Multimodality: A New Frontier in Cognitive AI

Gadi_Singer · ‎08-11-2022

Published February 1, 2022
Image credit: Agsandrew via Adobe Stock.

Gadi Singer is Vice President and Director of Emergent AI Research at Intel Labsleading the development of the third wave of AI capabilities. Written in collaboration with Vasudev Lal and the Cognitive AI team at Intel Labs.

Enabling Smarter, Adaptive AI With Innovative Multimodal Systems

An exciting frontier in Cognitive AI involves building systems that can integrate multiple modalities and synthesize the meaning of language, images, video, audio and structured knowledge sources such as relation graphs.
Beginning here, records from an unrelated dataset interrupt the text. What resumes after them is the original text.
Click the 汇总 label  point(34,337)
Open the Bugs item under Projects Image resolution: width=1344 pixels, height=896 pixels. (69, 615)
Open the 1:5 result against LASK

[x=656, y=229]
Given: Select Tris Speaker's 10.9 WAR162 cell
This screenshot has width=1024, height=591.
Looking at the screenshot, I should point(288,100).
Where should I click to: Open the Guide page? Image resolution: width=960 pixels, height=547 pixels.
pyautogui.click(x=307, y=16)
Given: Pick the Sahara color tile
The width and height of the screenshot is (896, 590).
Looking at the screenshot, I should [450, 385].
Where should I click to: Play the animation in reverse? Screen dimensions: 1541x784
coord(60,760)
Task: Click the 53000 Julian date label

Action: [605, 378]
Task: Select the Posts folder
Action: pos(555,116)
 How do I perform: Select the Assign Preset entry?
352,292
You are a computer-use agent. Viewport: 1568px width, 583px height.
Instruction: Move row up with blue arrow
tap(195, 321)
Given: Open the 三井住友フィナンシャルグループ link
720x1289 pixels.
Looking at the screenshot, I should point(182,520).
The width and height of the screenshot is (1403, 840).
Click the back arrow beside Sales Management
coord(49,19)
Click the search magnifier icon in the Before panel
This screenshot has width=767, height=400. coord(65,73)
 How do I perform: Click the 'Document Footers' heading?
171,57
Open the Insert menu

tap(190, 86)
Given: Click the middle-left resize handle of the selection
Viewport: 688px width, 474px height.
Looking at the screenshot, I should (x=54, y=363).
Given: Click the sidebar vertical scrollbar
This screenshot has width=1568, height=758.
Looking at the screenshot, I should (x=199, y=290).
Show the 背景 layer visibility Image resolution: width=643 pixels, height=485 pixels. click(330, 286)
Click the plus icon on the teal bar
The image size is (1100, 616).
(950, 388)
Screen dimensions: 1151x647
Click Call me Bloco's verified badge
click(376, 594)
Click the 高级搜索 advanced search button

Adaptive applications like conversational AI; video and image search using language; autonomous robots and drones; and AI multimodal assistants will require systems that can interact with the world using all available modalities and respond appropriately within specific contexts. In this blog, we will introduce the concept of multimodal learning along with some of its main use cases, and discuss the progress made at Intel Labs towards creating of robust multimodal reasoning systems.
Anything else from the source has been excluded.